“All of this is true. Most of it happened.” The first words of “The Good Lord Bird” cue you into the hour-long premiere of the wildly entertaining and hardly believable story of John Brown (Ethan Hawke, “First Reformed”), the man most Americans know as the abolitionist who led a violent raid on Harper’s Ferry in 1859.

Before Harper’s Ferry, there was “The Good Lord Bird” in the years leading up to it. Based on the novel of the same name by James McBride, this comedic and unhinged version of Brown’s life is told through the narration of a fictional enslaved boy Henry Shackleford (Joshua Caleb Johnson, “Black-ish”). Minutes into the show’s first episode, John Brown has initiated a gunfight with Missouri slave owners that ultimately kills Henry’s father. With Henry in tow, Brown flees the scene and vows to award the young boy with “freedom.” 

Henry, however, believes this supposed rescue is more of an abduction. Hesitant to cause trouble and endanger his life, Henry complies with Brown’s orders and joins his ragtag band of anti-slavery fighters. Quickly, Henry’s silence leads to misunderstandings, including Brown mistaking Henry for a girl and addressing him by the name “Onion.” Later, Henry, now Onion, remarks that Brown is a true white man because “whatever he believed, he believed whether it was true or not.” 

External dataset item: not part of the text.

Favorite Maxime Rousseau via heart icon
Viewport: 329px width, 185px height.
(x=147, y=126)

Brown and his army are full of eccentricities, most vehement of which is Brown’s fervent Christianity and savior complex. While the abolitionist believes his cause is a righteous one, Henry soon learns that Brown’s methods for wiping out slavery are as violent and extreme as the institution itself. Still, the boy chooses to stay with the small militia out of fear for his own safety in the time of Bleeding Kansas. 

From the producers of “Get Out” and “BlacKkKlansman,” this miniseries seeks to explore America’s institutionally racist history by studying the elusive and legendary John Brown. From its outset, “The Good Lord Bird” portrays its characters in shades of moral grey. Brown fights for freedom in the name of God but is merciless in his fight against slavery. The story complicates Brown’s legacy by portraying his character through Henry’s eyes.

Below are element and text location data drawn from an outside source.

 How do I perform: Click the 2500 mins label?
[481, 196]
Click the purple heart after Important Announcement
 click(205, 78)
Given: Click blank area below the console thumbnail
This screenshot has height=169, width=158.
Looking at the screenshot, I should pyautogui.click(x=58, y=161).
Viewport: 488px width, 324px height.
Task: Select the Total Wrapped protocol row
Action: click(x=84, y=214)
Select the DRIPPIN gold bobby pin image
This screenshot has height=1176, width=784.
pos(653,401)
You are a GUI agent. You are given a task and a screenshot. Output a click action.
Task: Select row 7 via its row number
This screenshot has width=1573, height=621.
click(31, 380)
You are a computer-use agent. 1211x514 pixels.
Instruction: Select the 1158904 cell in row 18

Usually, John Brown is interpreted to be a progressive folk hero by Antebellum South standards. His eventual execution cemented him as a martyr in American mythology but “The Good Lord Bird” dissects this image and reveals the many sides of the controversial figure. In the show, John Brown is not well-versed in the Bible, yet claims he’s a devout and traditional Christian. He opposes slavery for the suffering it causes yet tortures the innocent in order to get his way. Rather than present another white savior narrative, the series offers a set of complex characters brought to life by Hawke and Johnson’s flawless performances. 

The chaotic and, at times, comedic tone of “The Good Lord Bird” often feels at odds with the dark subject matter, but the show manages to balance these extremes while remaining sensitive to the traumatic experiences of the time period. Despite taking place in the 1850s, the series has a deeply modern and current feel, especially in its criticism of the follies of white allyship and arrogance. 

Ultimately, this unique period piece challenges viewers to reconsider their assumptions about history and the history of American racism. While “all of this is true,” “The Good Lord Bird” demands audiences to confront uncomfortable truths of history and the fact that “most of it happened” through the fantastical and riveting world of Henry “Onion” Shackleford.